A Embrapa disponibilizou gratuitamente a edição 2026 do Sistema de Produção de Abacaxi para o Estado do Amazonas, publicação que reúne orientações técnicas para todas as etapas da cultura, desde o plantio até a comercialização dos frutos. O material é voltado a produtores rurais, agricultores familiares, técnicos e extensionistas e pode ser acessado no portal da instituição.
O documento apresenta recomendações sobre manejo da lavoura, exigências climáticas, adubação, controle de pragas e doenças, colheita, pós-colheita, viabilidade econômica e estratégias de comercialização, com o objetivo de aumentar a produtividade e fortalecer a cadeia produtiva do abacaxi no estado.
A publicação foi elaborada por pesquisadores da Embrapa Amazônia Ocidental e da Embrapa Mandioca e Fruticultura, em parceria com o Instituto de Desenvolvimento Agropecuário e Florestal Sustentável do Estado do Amazonas (Idam), a Universidade Federal do Amazonas (Ufam) e a Secretaria de Estado da Produção Rural (Sepror).
Variedades tradicionais ganham destaque
Além das orientações técnicas, o material destaca o potencial das variedades tradicionais de abacaxi cultivadas no Amazonas. O estado faz parte do centro de origem e diversidade genética do gênero Ananas e abriga cultivares crioulas produzidas, principalmente, por agricultores familiares.

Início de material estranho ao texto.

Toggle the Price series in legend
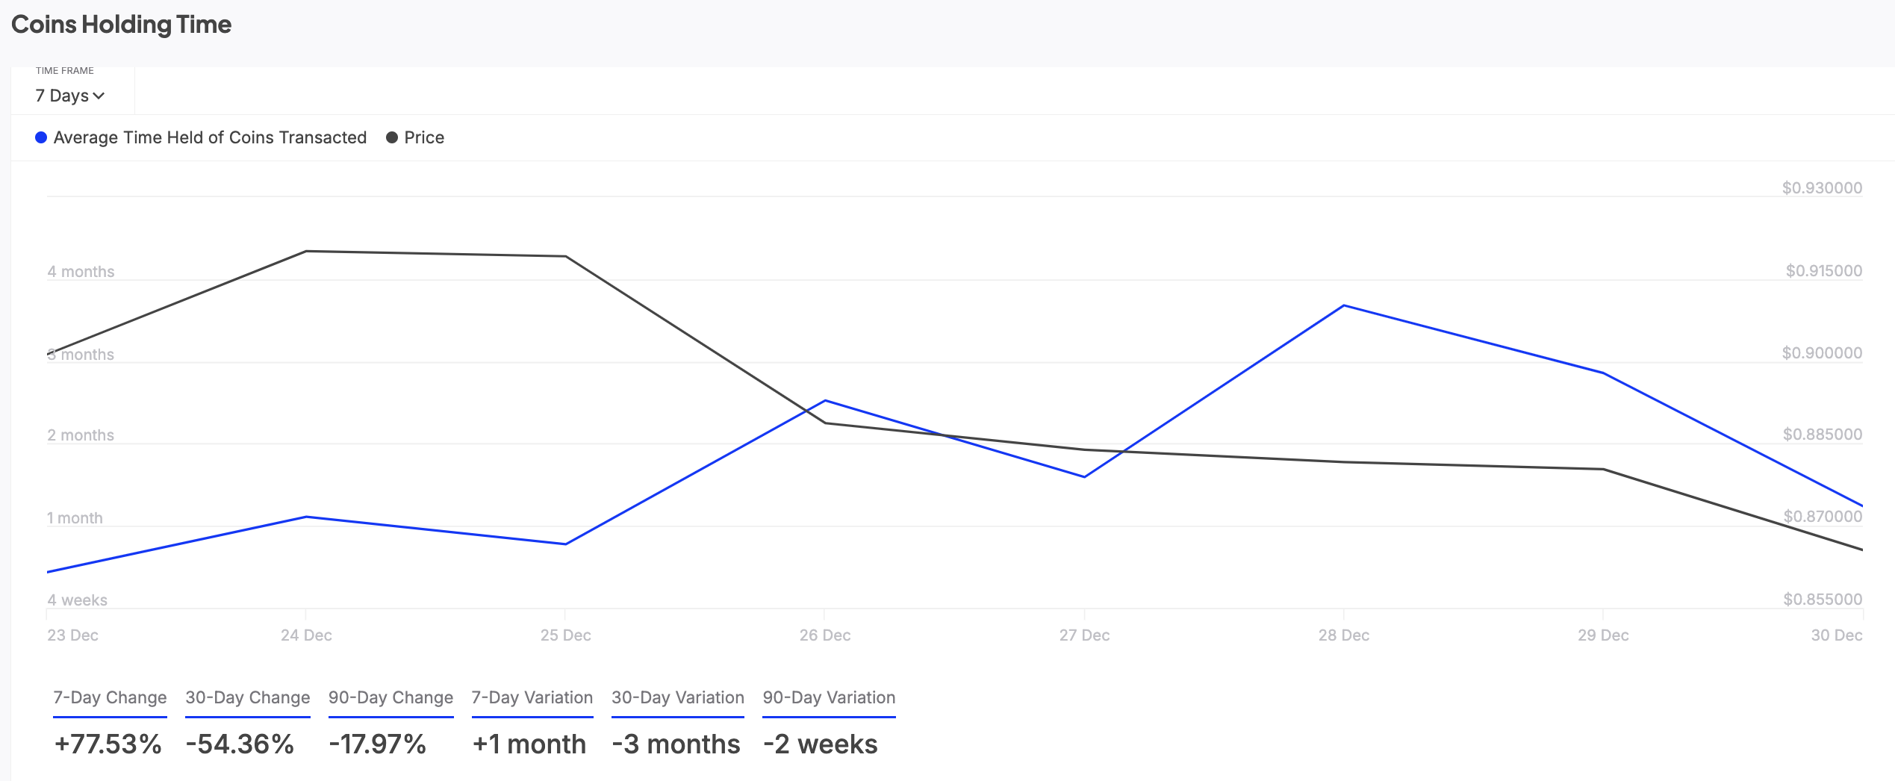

Entre elas está a cultivar Turiaçu Amazonas, desenvolvida a partir da seleção realizada por produtores de Itacoatiara. Registrada no Registro Nacional de Cultivares (RNC) em 2024, a variedade vem apresentando bons resultados em áreas comerciais graças ao uso de plantios adensados e de boas práticas de manejo.
Segundo o pesquisador Marcos Vinícius Garcia, da Embrapa Amazônia Ocidental, o sistema de produção foi elaborado com base em avaliações agronômicas realizadas em áreas experimentais e propriedades comerciais nos municípios de Itacoatiara e Manaus.
Cultura tem importância econômica
O abacaxi está entre as principais frutas tropicais produzidas no Brasil e desempenha papel importante na geração de renda para agricultores. O país ocupa a quarta posição no ranking mundial de produção, atrás apenas de Indonésia, Filipinas e Costa Rica, com a maior parte da produção destinada ao mercado interno.
No Amazonas, a cultura integra a economia agrícola ao lado da mandioca, banana e cana-de-açúcar. O cultivo comercial concentra-se principalmente em Manaus, Careiro, Careiro da Várzea, Rio Preto da Eva e Itacoatiara, município responsável por mais da metade da produção estadual.
Apesar do potencial, a atividade enfrenta desafios relacionados ao elevado custo de produção, especialmente com fertilizantes, controle de plantas daninhas e manejo de pragas. Nos últimos anos, a alta dos insumos reduziu a área cultivada e reforçou a necessidade de tecnologias capazes de diminuir os custos da produção.
Potencial para novos mercados
A nova publicação também recomenda ampliar as pesquisas com outras variedades crioulas cultivadas no estado, como São Gabriel e Jucá, que atualmente são comercializadas apenas em mercados locais.
Segundo os pesquisadores, estudos sobre produtividade e qualidade dos frutos podem abrir novas oportunidades de mercado e contribuir para ampliar a diversidade genética dos pomares amazonenses.
A Embrapa destaca ainda que o cultivo do abacaxi possui potencial para expansão entre pequenos e médios produtores, especialmente quando associado a práticas sustentáveis, como o reaproveitamento de resíduos vegetais para alimentação animal, adubação do solo e integração entre agricultura e pecuária.
Além de orientar o manejo da cultura, o Sistema de Produção de Abacaxi para o Estado do Amazonas busca oferecer maior previsibilidade ao produtor rural, auxiliando no planejamento da atividade, no acesso ao crédito e na adoção de práticas alinhadas aos Objetivos de Desenvolvimento Sustentável (ODS) da Agenda 2030 da Organização das Nações Unidas (ONU).